• _Task to complete_
The reply should be an exact transcription of every record.
Material to process: Begin
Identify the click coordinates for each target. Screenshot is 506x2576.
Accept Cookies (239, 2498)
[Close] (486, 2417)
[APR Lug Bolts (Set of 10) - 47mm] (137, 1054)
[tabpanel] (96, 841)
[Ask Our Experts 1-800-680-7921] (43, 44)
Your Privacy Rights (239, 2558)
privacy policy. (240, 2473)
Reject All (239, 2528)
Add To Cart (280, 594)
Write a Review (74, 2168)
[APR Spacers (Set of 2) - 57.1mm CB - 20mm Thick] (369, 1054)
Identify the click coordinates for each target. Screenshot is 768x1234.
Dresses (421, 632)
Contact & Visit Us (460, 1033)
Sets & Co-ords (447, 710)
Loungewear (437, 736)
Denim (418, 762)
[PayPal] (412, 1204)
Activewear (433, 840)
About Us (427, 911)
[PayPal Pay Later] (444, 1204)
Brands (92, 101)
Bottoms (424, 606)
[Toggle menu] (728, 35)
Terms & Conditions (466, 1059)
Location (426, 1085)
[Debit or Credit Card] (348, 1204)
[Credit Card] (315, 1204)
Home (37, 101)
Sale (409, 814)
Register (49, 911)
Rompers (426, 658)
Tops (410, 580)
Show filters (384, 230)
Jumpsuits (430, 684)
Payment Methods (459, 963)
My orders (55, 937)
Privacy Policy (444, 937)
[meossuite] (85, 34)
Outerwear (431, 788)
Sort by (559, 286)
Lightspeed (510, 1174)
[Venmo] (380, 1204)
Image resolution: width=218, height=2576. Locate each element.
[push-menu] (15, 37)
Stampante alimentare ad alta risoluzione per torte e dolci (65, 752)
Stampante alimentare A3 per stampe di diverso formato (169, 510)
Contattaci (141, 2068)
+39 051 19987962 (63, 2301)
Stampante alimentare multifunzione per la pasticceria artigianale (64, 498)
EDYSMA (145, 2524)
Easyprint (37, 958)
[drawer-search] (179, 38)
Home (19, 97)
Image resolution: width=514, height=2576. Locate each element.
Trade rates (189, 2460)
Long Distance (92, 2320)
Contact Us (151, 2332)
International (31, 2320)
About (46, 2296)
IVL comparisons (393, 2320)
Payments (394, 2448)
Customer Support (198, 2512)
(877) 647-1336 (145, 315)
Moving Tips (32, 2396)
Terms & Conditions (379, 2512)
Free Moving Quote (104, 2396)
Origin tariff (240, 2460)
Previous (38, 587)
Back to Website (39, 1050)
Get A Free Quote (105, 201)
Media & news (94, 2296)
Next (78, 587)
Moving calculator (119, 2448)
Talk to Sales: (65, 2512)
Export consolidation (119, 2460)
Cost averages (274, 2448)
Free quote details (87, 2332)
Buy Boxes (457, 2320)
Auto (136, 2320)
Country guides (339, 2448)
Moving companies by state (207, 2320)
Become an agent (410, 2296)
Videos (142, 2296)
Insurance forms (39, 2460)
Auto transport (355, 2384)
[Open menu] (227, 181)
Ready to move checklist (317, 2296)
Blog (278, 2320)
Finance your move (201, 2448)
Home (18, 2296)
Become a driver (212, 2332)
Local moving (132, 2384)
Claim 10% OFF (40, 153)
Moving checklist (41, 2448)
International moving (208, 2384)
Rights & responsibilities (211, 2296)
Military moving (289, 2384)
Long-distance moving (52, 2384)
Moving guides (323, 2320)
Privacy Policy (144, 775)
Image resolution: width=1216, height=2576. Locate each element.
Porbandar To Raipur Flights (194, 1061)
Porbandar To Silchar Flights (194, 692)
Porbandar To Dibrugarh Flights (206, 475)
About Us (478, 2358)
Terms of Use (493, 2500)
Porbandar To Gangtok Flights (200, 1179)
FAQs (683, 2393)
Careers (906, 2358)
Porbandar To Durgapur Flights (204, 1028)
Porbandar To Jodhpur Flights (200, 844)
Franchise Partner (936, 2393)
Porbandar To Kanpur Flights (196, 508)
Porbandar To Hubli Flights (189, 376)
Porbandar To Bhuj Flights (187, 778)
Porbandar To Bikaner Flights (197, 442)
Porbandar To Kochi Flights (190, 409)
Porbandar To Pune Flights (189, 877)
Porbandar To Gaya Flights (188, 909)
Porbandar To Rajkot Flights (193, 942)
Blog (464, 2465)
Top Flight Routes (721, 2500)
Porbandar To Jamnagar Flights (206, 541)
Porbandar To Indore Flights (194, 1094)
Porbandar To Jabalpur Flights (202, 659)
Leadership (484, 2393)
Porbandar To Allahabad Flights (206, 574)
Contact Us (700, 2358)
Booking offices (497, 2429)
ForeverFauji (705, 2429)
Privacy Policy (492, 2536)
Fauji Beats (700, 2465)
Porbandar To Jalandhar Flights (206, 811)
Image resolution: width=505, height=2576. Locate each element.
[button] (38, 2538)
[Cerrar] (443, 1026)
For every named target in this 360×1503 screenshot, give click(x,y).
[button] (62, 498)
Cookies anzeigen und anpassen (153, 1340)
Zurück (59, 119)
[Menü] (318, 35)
Material to process: End
• _Response to this exercise_
Identify the click coordinates for each target. Screenshot is 506x2576.
Accept Cookies (239, 2498)
[Close] (486, 2417)
[APR Lug Bolts (Set of 10) - 47mm] (137, 1054)
[tabpanel] (96, 841)
[Ask Our Experts 1-800-680-7921] (43, 44)
Your Privacy Rights (239, 2558)
privacy policy. (240, 2473)
Reject All (239, 2528)
Add To Cart (280, 594)
Write a Review (74, 2168)
[APR Spacers (Set of 2) - 57.1mm CB - 20mm Thick] (369, 1054)
Identify the click coordinates for each target. Screenshot is 768x1234.
Dresses (421, 632)
Contact & Visit Us (460, 1033)
Sets & Co-ords (447, 710)
Loungewear (437, 736)
Denim (418, 762)
[PayPal] (412, 1204)
Activewear (433, 840)
About Us (427, 911)
[PayPal Pay Later] (444, 1204)
Brands (92, 101)
Bottoms (424, 606)
[Toggle menu] (728, 35)
Terms & Conditions (466, 1059)
Location (426, 1085)
[Debit or Credit Card] (348, 1204)
[Credit Card] (315, 1204)
Home (37, 101)
Sale (409, 814)
Register (49, 911)
Rompers (426, 658)
Tops (410, 580)
Show filters (384, 230)
Jumpsuits (430, 684)
Payment Methods (459, 963)
My orders (55, 937)
Privacy Policy (444, 937)
[meossuite] (85, 34)
Outerwear (431, 788)
Sort by (559, 286)
Lightspeed (510, 1174)
[Venmo] (380, 1204)
Image resolution: width=218, height=2576. Locate each element.
[push-menu] (15, 37)
Stampante alimentare ad alta risoluzione per torte e dolci (65, 752)
Stampante alimentare A3 per stampe di diverso formato (169, 510)
Contattaci (141, 2068)
+39 051 19987962 (63, 2301)
Stampante alimentare multifunzione per la pasticceria artigianale (64, 498)
EDYSMA (145, 2524)
Easyprint (37, 958)
[drawer-search] (179, 38)
Home (19, 97)
Image resolution: width=514, height=2576. Locate each element.
Trade rates (189, 2460)
Long Distance (92, 2320)
Contact Us (151, 2332)
International (31, 2320)
About (46, 2296)
IVL comparisons (393, 2320)
Payments (394, 2448)
Customer Support (198, 2512)
(877) 647-1336 (145, 315)
Moving Tips (32, 2396)
Terms & Conditions (379, 2512)
Free Moving Quote (104, 2396)
Origin tariff (240, 2460)
Previous (38, 587)
Back to Website (39, 1050)
Get A Free Quote (105, 201)
Media & news (94, 2296)
Next (78, 587)
Moving calculator (119, 2448)
Talk to Sales: (65, 2512)
Export consolidation (119, 2460)
Cost averages (274, 2448)
Free quote details (87, 2332)
Buy Boxes (457, 2320)
Auto (136, 2320)
Country guides (339, 2448)
Moving companies by state (207, 2320)
Become an agent (410, 2296)
Videos (142, 2296)
Insurance forms (39, 2460)
Auto transport (355, 2384)
[Open menu] (227, 181)
Ready to move checklist (317, 2296)
Blog (278, 2320)
Finance your move (201, 2448)
Home (18, 2296)
Become a driver (212, 2332)
Local moving (132, 2384)
Claim 10% OFF (40, 153)
Moving checklist (41, 2448)
International moving (208, 2384)
Rights & responsibilities (211, 2296)
Military moving (289, 2384)
Long-distance moving (52, 2384)
Moving guides (323, 2320)
Privacy Policy (144, 775)
Image resolution: width=1216, height=2576. Locate each element.
Porbandar To Raipur Flights (194, 1061)
Porbandar To Silchar Flights (194, 692)
Porbandar To Dibrugarh Flights (206, 475)
About Us (478, 2358)
Terms of Use (493, 2500)
Porbandar To Gangtok Flights (200, 1179)
FAQs (683, 2393)
Careers (906, 2358)
Porbandar To Durgapur Flights (204, 1028)
Porbandar To Jodhpur Flights (200, 844)
Franchise Partner (936, 2393)
Porbandar To Kanpur Flights (196, 508)
Porbandar To Hubli Flights (189, 376)
Porbandar To Bhuj Flights (187, 778)
Porbandar To Bikaner Flights (197, 442)
Porbandar To Kochi Flights (190, 409)
Porbandar To Pune Flights (189, 877)
Porbandar To Gaya Flights (188, 909)
Porbandar To Rajkot Flights (193, 942)
Blog (464, 2465)
Top Flight Routes (721, 2500)
Porbandar To Jamnagar Flights (206, 541)
Porbandar To Indore Flights (194, 1094)
Porbandar To Jabalpur Flights (202, 659)
Leadership (484, 2393)
Porbandar To Allahabad Flights (206, 574)
Contact Us (700, 2358)
Booking offices (497, 2429)
ForeverFauji (705, 2429)
Privacy Policy (492, 2536)
Fauji Beats (700, 2465)
Porbandar To Jalandhar Flights (206, 811)
Image resolution: width=505, height=2576. Locate each element.
[button] (38, 2538)
[Cerrar] (443, 1026)
For every named target in this 360×1503 screenshot, give click(x,y).
[button] (62, 498)
Cookies anzeigen und anpassen (153, 1340)
Zurück (59, 119)
[Menü] (318, 35)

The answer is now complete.